Good to see he developes as an author over the course of the series :)
leviicorpus
Feb. 11th, 2010 11:14 pm (UTC)
Yeah I definitely thought Sea of Monsters was the weakest book in the series. I know you haven't read them yet, but 4 and 5 (especially 5) are really fantastic.
aralana
Feb. 11th, 2010 08:42 pm (UTC)
I've been thinking about picking up this book. But I don't want to read some crappy YA thats being made into a movie. What is the age range, if you know? I feel odd reading things way under my reading level.

I'm glad to hear positive reviews of it though!
temporaryworlds
Feb. 11th, 2010 09:34 pm (UTC)
To be honest, I do not consider this YA. This is more of a children's book, I'd say ages 9-12. Hyperion (the publisher) does not have a age or grade reccomendation printed on my copy of the book, but amazon does seem to agree with me, as it lists the book for ages 9-12.

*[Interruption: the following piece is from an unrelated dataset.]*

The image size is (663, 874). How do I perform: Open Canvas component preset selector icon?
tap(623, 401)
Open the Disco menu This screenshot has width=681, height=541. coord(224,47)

I'd say it's pretty much for the same age group as the first couple Harry Potter books. Not sure how the rest of the series goes :)
aralana
Feb. 11th, 2010 09:37 pm (UTC)
Oh okay so it's for an even younger age range then I thought. I'm still unsure. I don't really want to read a children's book, but if it's good, it shouldn't matter I guess.

Thanks for your help :3
temporaryworlds
Feb. 11th, 2010 09:53 pm (UTC)
Glad I could provide some information :)

Oh and if you want to preview it before checking it out, amazon has the first six pages up on their website. Maybe that will help you make a decision?
aralana
Feb. 11th, 2010 09:54 pm (UTC)
Really?! I think that is just what I need to do then! :D Thanks for letting me know ♥
i_skye
Feb. 11th, 2010 10:25 pm (UTC)
If you ever have a day when you want a quick, fun, easy, silly read then it's worth reading. I'm an English major so I suppose I should always read "Literature" (notice the capital L) and that "literature" is not good enough, but screw it I LOVE a FUN story!!
temporaryworlds
Feb. 11th, 2010 11:50 pm (UTC)
You're welcome :)
authoress_susan
Feb. 12th, 2010 02:34 pm (UTC)
I read the entire series a few months ago at the urging of my twelve-year-old son, and I truly enjoyed it. I agree with you, the characters were well developed, especially Percy, Grover, and some of the campers like Clarice. The use of Greek mythology enhanced the story greatly and served as a refresher. The lack of subtlety in foreshadowing is probably because Riordin wrote this with younger readers in mind, but I'm not sure that 'hitting kids over the head with clues' was necessary in many cases. I'm definitely going to see the movie this weekend. Good review!
sandybee
Feb. 12th, 2010 04:14 pm (UTC)
I liked the book too. I think the reason the author lets you know something is coming up is because these books are actually meant for kids my son's age. =)
( 24 comments — Leave a comment )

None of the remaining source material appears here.